Abdulaziz bin Fahd owned fifty per cent of the MBC, of which the remainder is owned by his maternal uncle Waleed bin Ibrahim al Ibrahim. It is reported that Prince Abdulaziz dealt with both the profits and the ideology of MBC Channels, including al Arabiya.

It emerged in a New York Supreme Court affidavit that he was the secret owner of a $1 billion property portfolio in the US which owns the American headquarters of the oil giant BP and the defence contractor BAE Systems. In January 2002, The Daily Telegraph newspaper valued the portfolio at £4 billion. The affidavit, which was subsequently partially sealed by the judge but had already become available on internet blogs, stated that the properties were being managed by a group which included Sheikh Majid Al Ibrahim, the prince’s maternal uncle, and that total control of the portfolio was ultimately seized by Interventure Capital Group and Interventure Advisers, both of Manhattan, New York. According to a press release issued by Hyatt Hotels Corporation, Interventure Capital Group is run by Jaber Al Ibrahim and is an adviser to Naseel Holding Company, the Al Ibrahim family investment vehicle chaired by Sheikh Majid Al Ibrahim.

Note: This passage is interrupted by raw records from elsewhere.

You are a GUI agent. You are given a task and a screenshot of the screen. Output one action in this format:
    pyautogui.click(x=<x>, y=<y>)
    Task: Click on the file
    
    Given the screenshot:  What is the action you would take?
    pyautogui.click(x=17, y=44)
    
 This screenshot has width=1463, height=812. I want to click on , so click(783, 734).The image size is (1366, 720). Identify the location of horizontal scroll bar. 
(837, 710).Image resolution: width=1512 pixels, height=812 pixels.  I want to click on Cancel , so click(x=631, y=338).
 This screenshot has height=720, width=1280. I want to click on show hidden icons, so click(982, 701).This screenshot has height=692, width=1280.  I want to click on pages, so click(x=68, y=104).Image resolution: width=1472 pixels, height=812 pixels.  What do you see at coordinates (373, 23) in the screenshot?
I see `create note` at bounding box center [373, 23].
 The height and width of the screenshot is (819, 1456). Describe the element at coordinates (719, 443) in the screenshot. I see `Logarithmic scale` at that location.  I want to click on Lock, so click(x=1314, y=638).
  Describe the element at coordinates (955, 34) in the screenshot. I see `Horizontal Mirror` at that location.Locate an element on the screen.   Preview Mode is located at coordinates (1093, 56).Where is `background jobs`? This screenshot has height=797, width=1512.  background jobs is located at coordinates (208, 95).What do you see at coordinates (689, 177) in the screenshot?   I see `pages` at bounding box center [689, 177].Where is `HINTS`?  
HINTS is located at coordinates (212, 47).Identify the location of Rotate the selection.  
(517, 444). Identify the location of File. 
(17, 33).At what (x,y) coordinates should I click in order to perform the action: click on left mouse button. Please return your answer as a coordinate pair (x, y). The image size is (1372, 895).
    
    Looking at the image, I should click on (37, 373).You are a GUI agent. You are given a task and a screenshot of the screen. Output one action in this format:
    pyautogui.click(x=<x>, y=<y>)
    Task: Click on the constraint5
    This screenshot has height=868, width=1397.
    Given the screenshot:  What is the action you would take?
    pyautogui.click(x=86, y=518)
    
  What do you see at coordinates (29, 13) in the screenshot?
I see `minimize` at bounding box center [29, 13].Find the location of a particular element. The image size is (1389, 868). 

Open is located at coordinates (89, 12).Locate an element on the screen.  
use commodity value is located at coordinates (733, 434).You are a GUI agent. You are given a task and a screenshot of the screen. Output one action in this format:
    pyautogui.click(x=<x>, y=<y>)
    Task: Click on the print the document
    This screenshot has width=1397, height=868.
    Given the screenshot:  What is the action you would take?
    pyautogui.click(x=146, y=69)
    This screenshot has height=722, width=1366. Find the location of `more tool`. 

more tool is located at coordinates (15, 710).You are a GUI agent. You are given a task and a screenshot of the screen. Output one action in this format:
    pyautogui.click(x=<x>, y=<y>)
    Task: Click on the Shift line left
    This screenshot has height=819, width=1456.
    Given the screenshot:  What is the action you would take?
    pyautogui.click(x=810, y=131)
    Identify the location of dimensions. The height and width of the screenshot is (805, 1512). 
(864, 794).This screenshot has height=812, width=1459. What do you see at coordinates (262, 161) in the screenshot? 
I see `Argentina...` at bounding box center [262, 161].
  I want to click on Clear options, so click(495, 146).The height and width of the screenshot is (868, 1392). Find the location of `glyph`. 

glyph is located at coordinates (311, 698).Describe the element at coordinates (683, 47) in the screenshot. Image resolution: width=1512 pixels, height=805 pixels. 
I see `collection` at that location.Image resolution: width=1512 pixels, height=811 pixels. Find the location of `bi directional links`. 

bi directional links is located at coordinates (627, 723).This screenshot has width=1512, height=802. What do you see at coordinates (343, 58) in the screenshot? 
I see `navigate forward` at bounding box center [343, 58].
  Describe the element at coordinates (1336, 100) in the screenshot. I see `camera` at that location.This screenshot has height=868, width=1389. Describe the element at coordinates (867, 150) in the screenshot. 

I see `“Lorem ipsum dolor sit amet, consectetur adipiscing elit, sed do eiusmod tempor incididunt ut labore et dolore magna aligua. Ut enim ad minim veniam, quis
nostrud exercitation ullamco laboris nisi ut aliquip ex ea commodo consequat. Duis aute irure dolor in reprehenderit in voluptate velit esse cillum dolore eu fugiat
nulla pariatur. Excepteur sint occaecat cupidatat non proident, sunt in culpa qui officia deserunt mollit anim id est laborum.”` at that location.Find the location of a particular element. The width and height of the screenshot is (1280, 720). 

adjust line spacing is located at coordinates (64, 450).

According to a report in The Daily Telegraph in October 2010, Interventure Capital Group is also behind another major portfolio of properties which had been controlled by a UK-based company, StratREAL. Assets purchased by StratREAL on behalf of Prince Abdulaziz bin Fahd included Fifth Street Towers, a Minneapolis office complex, for $294 million in 2007. In May 2012, following a foreclosure on the complex for mortgage default, Fifth Street Towers was sold at a sheriff's auction for $1 over the outstanding debt of $110 million.

The Times reported in July 2013 that Abdulaziz was offering to sell for £100 million his mansion at 5 Palace Green, on London's Kensington Palace Gardens (nicknamed "Billionaires' Row").

==Alliances==
Abdulaziz bin Fahd was previously one of King Abdullah's closest aides. However, later, he seemed to have had a falling out with the monarch and to have been close to his uncle, the late Crown Prince Nayef.

==Fortune==
Abdulaziz received exactly half of all profits of the successful Middle East Broadcasting Corporation (MBC). He had a number of palaces in Saudi Arabia and around various other parts of the world which have cost over $2 billion which include:

- London Mansion on the Billionaire's row in Kensington, now for sale at £100 million.
- A very large private stately residential complex with the replica of Alhambra and several other famous forts set within well maintained splendid gardens covering an area of 134 acres in the exclusive area overlooking Wadi Hanifa in Riyadh.
- Massive farm near Janadriya covering an area of 715 acres or about 2.89 square kilometers at the northern outskirts of Riyadh. Satellite photos reveal large swimming pools, luxury tents and its own water and sewage treatment facility set within a large date farm.
- In Jeddah he has several palaces with private yacht berths and each palace has more than twenty guest houses .

In addition, he reportedly owned "the Pyramid House" on Hillcrest Road in Beverly Hills, California.

==Personal life==
Abdulaziz bin Fahd married Al Anoud bint Faisal Al Saud in December 2010. His wife is a granddaughter of the late Sultan bin Abdulaziz and of Mishaal bin Abdulaziz.

He dealt with camel racing in Saudi Arabia. His camels won the race organized in the Janadriyah festival in 2011.

The Prince owns a Boeing 777, a Boeing 737 Business Jet and a Canadair Challenger which he uses frequently for pleasure travel.

==2017 purge==

Before Abdulaziz was himself purged, he was used in the kidnapping of Sultan bin Turki II bin Abdulaziz Al Saud.

==Fate==
The fate of Prince Abdulaziz bin Fahd is uncertain. There were rumours that Abdulaziz, age 46, was killed by a death squad while resisting arrest, but the Saudi information ministry released a statement saying that the prince was "alive and well." In November 2018, Prince Nawaf bin Faisal tweeted a video showing that Abdulaziz bin Fahd is still alive.